— TASK GOAL —
Copy out the stretch of the pteridophyte notes from "(a) Microphyll →" through "Plant Kingdom bank.", changing "horsetail" to "scouring rush".

::: SOURCE DOCUMENT

Pteridophytes — specifically the heterosporous genera Selaginella and Salvinia. This retention of the female gametophyte, within which the zygote develops into a young embryo, is the precursor to the seed habit. It is observed before gymnosperms, so pteridophytes are the correct answer.

Worked example

Match: (a) Microphyll (b) Strobilus-bearing horsetail (c) Pair of heterosporous pteridophytes (d) Spore clusters on fern leaf underside.

(a) Microphyll → Selaginella; (b) Strobilus-bearing horsetail → Equisetum; (c) Heterosporous pair → Selaginella and Salvinia; (d) Spore clusters → sori. NCERT names Selaginella for microphylls and both Selaginella and Equisetum for strobili/cones.

Common confusion & NEET traps

NEET PYQ Snapshot — Pteridophytes — The First Vascular Plants

Real NEET previous-year questions on pteridophytes from the Plant Kingdom bank.

NEET 2023

Identify the pair of heterosporous pteridophytes among the following:

  1. Equisetum and Salvinia
  2. Lycopodium and Selaginella
  3. Selaginella and Salvinia
  4. Psilotum and Salvinia
Answer: (3)

Why: Selaginella and Salvinia produce two kinds of spores and are heterosporous. Psilotum, Lycopodium and Equisetum are homosporous.

NEET 2019

From an evolutionary point of view, retention of the female gametophyte with the developing young embryo on the parent sporophyte for some time, is first observed in:

  1. Liverworts
  2. Mosses
  3. Pteridophytes
  4. Gymnosperms
Answer: (3)

Why: In heterosporous pteridophytes the female gametophyte is retained on the parent sporophyte and the zygote develops into an embryo within it — the precursor to the seed habit, first seen here (e.g. Selaginella, Salvinia).

::::::
::: PROVIDED INFORMATION

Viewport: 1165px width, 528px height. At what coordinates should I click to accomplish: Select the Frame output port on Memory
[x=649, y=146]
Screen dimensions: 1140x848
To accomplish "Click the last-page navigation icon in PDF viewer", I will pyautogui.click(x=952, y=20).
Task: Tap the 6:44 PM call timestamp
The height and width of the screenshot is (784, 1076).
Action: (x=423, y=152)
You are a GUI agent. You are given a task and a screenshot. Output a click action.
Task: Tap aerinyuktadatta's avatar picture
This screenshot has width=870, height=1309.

::::::

— PROBLEM SOLUTION —
(a) Microphyll → Selaginella; (b) Strobilus-bearing scouring rush → Equisetum; (c) Heterosporous pair → Selaginella and Salvinia; (d) Spore clusters → sori. NCERT names Selaginella for microphylls and both Selaginella and Equisetum for strobili/cones.

Common confusion & NEET traps

NEET PYQ Snapshot — Pteridophytes — The First Vascular Plants

Real NEET previous-year questions on pteridophytes from the Plant Kingdom bank.